Что же касается автобиографии, то в ней, разумеется, приведены не только воспоминания и размышления о собственной судьбе. Черчилль все-таки был публичным человеком, и хотя его мировоззрение отчетливо концентрировалось на нем самом, он вряд ли упустил бы возможность высказать свою точку зрения по волнующим его вопросам. Уже в предисловии он отмечает, что, «делая обзор своей книги как единого целого», он приходит к выводу о воскрешении на страницах своего сочинения «ушедшей эпохи». «Характер общества, первоосновы политики, методы ведения войны, восприятие юности, масштаб ценностей, все это изменилось». Причем эти изменения были настолько существенны, что даже не верилось, будто они «смогли произойти в столь короткий промежуток времени без жестокой внутренней революции»[185].
Но они произошли. Теперь «спокойная, с маленькими водоворотами и небольшой рябью река», по которой плыло викторианское общество, казалось «непостижимо далекой от огромного водопада, по которому швыряет и несет вниз, и от стремнин, в бурном потоке которых приходится барахтаться сейчас»[186]. Это признавал Черчилль, это признавали его современники, это признавали и читатели. «Ничто не осталось от того мира, тех отношений и того общества, в котором вы жили, — писал автору Томас Эдвард Лоуренс (1888–1935), больше известный, как Лоуренс Аравийский. — Одна из ваших замечательных заслуг состоит в безошибочном воскрешении в памяти
Из расколовшейся мозаики воспоминаний Черчилль создает перед читателями образы минувшего времени. В первую очередь образы, связанные с викторианской политикой, к которой автор всегда относился с ностальгией. «В те дни политическая жизнь била ключом и была важнее всего на свете, — описывает он события 1893 года. — Ее направляли государственные мужи, люди командного ума и склада. По привычке и из чувства долга высшее сословие вносило свою лепту в политику, занимая разные посты. Из спортивного интереса следил за ней рабочий люд, как имевший, так и не имевший право голоса. Народ вникал в государственные дела и судил о способностях публичных деятелей, как нынче это происходит с крикетом и футболом. Газеты с готовностью потворствовали одновременно просвещенному и простонародному вкусу»[188].
Это было время, когда в доме своего отца он «повстречал чуть ли не всех главных персон парламентской схватки». Он принимал участие в министерских банкетах, наблюдая за членами правительства, одетыми «по форме — в голубое с золотом». На этих раутах он впервые встретился с Артуром Бальфуром, Джозефом Чемберленом, Арчибальдом Розбери, Генри Асквитом и Джоном Морли, людьми, с которыми ему впоследствии придется либо скрестить шпаги, либо объединить усилия, либо и то и другое одновременно. «Мир, в котором вращались эти люди, был поистине великим миром, где правили высокие принципы, и всякая мелочь в публичном общении имела значение: как на дуэльной площадке, когда пистолеты уже заряжены и вот-вот прольется кровь, там правила подчеркнутая учтивость и взаимное уважение»[189].
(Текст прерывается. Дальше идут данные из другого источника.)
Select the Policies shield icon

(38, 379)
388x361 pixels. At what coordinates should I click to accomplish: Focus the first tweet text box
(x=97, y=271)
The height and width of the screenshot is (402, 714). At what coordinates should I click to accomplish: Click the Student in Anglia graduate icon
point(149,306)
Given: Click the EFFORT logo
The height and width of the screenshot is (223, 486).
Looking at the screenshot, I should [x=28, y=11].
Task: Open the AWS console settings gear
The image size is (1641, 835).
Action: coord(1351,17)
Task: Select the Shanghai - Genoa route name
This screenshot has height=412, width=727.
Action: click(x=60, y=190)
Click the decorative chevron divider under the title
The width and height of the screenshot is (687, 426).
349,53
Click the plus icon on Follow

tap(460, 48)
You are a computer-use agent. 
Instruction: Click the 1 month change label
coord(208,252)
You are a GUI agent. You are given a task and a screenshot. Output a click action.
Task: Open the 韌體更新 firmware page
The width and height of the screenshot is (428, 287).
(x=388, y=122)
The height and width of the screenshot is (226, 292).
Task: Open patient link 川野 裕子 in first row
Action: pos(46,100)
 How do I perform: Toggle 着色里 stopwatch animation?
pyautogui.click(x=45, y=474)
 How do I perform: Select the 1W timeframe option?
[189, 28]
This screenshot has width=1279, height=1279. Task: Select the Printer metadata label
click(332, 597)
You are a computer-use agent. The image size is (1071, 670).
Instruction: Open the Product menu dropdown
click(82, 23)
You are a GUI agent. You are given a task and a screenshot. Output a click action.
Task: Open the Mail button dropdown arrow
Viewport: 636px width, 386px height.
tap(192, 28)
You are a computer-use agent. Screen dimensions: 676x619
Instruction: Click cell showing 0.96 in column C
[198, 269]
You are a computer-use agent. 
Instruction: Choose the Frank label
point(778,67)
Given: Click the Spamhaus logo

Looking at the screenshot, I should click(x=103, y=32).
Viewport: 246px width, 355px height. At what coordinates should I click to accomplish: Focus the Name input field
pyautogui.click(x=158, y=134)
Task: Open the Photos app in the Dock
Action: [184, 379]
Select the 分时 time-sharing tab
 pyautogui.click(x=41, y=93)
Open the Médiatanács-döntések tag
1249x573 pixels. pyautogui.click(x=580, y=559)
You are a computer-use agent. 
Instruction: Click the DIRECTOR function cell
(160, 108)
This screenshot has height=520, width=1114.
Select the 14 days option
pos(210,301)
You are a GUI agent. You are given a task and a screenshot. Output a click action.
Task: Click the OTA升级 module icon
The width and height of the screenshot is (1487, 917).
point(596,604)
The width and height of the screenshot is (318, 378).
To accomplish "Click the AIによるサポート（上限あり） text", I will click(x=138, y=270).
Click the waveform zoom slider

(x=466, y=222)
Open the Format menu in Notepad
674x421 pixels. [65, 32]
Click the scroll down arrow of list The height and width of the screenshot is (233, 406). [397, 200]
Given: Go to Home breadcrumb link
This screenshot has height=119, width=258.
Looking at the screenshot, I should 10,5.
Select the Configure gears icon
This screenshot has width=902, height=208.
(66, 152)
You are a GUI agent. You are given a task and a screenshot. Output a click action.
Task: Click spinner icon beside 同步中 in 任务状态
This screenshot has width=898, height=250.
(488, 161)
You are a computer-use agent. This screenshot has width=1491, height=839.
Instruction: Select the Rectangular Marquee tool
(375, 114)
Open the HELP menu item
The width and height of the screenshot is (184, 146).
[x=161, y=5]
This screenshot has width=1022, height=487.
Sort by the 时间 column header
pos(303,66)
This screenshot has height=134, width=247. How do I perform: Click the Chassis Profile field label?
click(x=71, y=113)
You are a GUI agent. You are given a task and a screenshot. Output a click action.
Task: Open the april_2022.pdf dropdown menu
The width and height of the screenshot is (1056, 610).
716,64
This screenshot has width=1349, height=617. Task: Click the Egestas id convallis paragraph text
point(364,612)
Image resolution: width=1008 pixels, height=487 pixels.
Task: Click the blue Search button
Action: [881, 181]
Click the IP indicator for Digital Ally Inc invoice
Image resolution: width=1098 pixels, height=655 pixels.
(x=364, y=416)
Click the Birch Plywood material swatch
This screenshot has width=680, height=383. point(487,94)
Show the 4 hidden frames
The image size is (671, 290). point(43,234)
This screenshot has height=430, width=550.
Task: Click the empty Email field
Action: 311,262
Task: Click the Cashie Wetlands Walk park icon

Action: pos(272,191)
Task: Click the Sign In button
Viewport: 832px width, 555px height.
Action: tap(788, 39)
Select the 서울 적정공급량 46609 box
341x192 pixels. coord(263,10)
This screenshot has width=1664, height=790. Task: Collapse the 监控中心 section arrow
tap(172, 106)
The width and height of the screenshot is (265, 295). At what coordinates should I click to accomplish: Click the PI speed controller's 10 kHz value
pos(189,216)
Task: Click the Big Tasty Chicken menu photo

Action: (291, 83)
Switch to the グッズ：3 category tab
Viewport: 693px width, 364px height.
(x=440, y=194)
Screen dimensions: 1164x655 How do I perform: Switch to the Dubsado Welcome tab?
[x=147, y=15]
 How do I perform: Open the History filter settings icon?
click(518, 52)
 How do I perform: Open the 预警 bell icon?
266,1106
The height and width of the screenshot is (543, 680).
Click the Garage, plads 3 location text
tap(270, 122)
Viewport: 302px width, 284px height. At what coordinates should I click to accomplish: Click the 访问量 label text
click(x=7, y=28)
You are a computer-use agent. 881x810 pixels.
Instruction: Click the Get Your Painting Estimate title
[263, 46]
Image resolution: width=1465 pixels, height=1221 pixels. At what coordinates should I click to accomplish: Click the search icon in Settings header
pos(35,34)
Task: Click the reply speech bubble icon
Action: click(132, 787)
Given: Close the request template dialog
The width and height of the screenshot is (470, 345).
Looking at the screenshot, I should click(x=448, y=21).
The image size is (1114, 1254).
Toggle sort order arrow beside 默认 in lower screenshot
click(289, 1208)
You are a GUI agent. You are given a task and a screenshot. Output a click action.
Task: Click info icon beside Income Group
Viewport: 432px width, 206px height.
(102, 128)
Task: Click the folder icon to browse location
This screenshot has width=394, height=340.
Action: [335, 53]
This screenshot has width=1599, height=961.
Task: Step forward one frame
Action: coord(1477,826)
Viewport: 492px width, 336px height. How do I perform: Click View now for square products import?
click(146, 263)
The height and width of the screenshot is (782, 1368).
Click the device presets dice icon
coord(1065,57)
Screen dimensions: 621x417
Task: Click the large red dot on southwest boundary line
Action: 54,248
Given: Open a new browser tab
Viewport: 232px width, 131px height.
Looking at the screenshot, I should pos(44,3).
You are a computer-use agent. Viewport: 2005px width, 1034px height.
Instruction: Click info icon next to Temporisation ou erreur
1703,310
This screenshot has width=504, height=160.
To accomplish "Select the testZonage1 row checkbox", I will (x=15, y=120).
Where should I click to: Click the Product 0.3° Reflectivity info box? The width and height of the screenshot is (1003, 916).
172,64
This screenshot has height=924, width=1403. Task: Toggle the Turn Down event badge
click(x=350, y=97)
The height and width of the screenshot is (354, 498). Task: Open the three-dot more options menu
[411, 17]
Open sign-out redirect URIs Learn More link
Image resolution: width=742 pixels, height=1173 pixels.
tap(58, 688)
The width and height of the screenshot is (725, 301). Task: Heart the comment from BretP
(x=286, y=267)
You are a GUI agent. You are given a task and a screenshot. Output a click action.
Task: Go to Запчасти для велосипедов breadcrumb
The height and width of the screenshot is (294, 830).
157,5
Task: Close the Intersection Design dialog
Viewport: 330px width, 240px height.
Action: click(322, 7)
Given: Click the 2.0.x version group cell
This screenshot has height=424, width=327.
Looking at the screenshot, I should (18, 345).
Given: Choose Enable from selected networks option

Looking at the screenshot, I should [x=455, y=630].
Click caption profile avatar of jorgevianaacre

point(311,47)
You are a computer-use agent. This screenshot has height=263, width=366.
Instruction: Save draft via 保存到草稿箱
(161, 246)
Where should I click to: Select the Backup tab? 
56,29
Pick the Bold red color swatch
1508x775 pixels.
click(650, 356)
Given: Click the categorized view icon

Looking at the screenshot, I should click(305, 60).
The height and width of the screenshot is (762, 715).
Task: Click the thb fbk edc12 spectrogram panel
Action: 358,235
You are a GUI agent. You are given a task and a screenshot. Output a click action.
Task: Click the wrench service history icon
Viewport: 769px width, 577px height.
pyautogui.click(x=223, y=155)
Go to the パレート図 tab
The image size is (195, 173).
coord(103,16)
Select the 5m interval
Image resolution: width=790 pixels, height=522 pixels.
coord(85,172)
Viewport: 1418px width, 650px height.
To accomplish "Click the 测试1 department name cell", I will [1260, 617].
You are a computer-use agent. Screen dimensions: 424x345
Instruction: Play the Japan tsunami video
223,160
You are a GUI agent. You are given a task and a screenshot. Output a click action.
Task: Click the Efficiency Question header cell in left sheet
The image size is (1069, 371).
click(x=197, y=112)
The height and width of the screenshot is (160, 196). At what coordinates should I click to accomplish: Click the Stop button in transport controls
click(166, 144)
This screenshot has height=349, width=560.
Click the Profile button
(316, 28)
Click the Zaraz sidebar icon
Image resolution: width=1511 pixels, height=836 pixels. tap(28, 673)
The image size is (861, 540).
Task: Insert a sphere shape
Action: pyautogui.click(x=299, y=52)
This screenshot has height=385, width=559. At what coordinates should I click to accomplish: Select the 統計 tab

«Всякая мелочь имела значение?» — спросит удивленный читатель. Да, имела. Взять, например, такой маленький штрих к портрету эпохи, как написание писем. «Какие длинные, блестящие, страстные письма они писали друг другу, обсуждая личные и общеполитические вопросы, до которых Джаггернауту современного прогресса не было никакого дела!» — признает Черчилль в эссе о графе Розбери[190]. Эта же тема появляется и в других статьях, подготовленных в тот период. В эссе про Розбери, упоминая эпистолы экс-премьера, которых «было немало», Черчилль восхищается тем, что они «содержали в себе образцы байроновской мудрости и красоты»[191]. В эссе, посвященном Морли, он также восхищается «длинными и поучительными письмами», написанными «прекрасным почерком»[192]. О привычке излагать точку зрения в письменном виде он вспоминает и в очерке про Керзона, который однажды направил ему письмо объемом двадцать страниц. Это еще что! Супруга Керзона показала Черчиллю послание мужа. «В нем было сто страниц! — изумлялся он. — Все страницы были написаны изящной, читаемой рукой. Но сто страниц!»[193].
В отличие от Черчилля, старшее поколение политиков не доверяло стенографистам и печатным машинкам. Это касалось даже Асквита, премьер-министра начала XX века, возглавлявшего правительство, когда Великобритания вступила в Первую мировую войну. По словам Черчилля, Асквит «писал сразу начисто, красивым, разборчивым почерком, грамотно и ясно». Если в его корреспонденции появлялись «спорные места, едкие замечания или юмор», то это происходило в основном потому, что «они слетали с пера до того, как он смог сдержать себя»[194].